Saved entries
============================================================

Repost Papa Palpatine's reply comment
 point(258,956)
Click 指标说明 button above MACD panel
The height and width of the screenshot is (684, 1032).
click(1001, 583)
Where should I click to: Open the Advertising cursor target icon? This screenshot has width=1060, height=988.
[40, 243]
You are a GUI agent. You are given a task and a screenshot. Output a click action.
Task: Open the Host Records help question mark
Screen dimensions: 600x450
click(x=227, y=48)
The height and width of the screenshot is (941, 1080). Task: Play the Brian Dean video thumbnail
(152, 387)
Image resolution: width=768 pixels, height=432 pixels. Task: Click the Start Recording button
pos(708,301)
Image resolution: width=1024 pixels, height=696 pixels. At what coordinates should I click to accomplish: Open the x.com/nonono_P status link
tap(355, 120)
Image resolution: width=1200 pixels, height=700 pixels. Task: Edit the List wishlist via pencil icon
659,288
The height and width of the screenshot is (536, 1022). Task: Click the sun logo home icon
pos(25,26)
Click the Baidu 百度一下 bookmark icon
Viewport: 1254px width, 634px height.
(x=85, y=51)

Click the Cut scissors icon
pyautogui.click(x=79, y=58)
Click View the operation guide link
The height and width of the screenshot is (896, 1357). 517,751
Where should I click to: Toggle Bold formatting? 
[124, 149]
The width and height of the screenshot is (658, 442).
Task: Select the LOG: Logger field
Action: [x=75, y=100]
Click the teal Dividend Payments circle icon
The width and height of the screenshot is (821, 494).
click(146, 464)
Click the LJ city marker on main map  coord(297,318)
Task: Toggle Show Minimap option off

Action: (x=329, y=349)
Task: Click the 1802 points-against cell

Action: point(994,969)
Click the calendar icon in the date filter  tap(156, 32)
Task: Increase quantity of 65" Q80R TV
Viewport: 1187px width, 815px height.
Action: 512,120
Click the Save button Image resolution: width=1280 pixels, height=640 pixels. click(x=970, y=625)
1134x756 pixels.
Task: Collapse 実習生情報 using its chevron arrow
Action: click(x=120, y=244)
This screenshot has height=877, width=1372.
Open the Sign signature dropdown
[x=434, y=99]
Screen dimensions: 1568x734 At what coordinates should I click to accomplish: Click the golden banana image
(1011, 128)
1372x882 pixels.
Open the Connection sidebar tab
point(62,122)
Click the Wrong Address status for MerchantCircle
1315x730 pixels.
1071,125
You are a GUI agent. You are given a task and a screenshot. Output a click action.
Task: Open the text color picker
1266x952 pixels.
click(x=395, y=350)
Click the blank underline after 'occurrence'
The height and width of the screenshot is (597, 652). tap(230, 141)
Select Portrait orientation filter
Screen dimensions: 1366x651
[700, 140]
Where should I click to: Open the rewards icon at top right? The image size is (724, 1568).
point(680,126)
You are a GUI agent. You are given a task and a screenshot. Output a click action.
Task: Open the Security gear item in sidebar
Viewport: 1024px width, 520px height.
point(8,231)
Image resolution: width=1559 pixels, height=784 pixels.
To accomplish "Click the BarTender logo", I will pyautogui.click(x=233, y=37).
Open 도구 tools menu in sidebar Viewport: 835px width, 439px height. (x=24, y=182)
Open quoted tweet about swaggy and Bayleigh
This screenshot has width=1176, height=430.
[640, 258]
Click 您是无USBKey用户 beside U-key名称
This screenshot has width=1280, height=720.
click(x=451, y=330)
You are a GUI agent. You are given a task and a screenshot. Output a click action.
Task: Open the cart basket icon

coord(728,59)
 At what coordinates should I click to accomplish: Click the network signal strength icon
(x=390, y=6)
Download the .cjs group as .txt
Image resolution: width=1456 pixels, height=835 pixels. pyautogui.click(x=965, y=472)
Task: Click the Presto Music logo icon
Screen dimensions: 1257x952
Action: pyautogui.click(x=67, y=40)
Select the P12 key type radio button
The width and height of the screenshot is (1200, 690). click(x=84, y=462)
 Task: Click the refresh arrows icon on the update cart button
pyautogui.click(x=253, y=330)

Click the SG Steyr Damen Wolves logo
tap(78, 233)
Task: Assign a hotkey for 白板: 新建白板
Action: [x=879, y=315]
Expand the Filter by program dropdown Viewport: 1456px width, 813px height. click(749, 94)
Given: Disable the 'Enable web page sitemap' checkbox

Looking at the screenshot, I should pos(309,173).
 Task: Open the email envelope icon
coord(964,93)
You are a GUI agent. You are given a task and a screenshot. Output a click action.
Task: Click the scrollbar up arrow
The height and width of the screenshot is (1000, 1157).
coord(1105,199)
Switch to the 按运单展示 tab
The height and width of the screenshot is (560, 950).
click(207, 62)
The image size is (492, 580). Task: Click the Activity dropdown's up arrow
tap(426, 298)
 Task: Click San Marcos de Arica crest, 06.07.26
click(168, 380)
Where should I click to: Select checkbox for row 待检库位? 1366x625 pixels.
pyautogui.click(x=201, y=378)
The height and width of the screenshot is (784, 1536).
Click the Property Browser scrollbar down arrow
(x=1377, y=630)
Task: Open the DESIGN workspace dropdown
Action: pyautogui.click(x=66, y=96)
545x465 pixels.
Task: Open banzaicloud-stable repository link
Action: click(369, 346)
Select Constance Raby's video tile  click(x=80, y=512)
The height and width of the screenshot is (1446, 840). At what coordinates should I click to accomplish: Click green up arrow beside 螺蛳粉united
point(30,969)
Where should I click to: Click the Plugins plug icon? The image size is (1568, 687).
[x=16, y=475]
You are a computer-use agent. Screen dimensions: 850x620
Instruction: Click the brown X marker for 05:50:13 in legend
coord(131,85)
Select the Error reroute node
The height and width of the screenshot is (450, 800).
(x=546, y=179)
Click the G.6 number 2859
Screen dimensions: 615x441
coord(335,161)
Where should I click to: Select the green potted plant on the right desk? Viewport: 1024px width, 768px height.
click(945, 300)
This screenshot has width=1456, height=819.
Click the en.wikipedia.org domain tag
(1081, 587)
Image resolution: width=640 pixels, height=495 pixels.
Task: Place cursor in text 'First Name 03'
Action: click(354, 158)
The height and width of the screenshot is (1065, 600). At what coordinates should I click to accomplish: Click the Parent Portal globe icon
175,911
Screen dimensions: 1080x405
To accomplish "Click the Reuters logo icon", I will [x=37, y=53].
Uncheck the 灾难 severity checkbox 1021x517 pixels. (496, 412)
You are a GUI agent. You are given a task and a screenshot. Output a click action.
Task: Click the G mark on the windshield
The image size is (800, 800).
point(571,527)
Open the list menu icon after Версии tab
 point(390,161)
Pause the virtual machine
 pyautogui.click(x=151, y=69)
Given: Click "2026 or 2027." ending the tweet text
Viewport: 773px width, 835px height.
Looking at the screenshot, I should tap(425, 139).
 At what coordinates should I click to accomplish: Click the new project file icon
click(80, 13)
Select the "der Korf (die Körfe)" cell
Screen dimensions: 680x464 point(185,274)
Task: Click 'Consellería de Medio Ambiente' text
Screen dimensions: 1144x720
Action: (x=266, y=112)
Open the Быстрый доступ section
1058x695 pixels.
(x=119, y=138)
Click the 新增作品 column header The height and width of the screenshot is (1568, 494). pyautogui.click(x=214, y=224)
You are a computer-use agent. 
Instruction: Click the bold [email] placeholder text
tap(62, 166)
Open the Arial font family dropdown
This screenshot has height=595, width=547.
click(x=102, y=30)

============================================================

### Exercise prompt
Take the entries above and return only the lines from the one with "the tweet text" to the one with "Task: Click 'Consellería", both included, unchanged.

### Your solution
Given: Click "2026 or 2027." ending the tweet text
Viewport: 773px width, 835px height.
Looking at the screenshot, I should tap(425, 139).
 At what coordinates should I click to accomplish: Click the new project file icon
click(80, 13)
Select the "der Korf (die Körfe)" cell
Screen dimensions: 680x464 point(185,274)
Task: Click 'Consellería de Medio Ambiente' text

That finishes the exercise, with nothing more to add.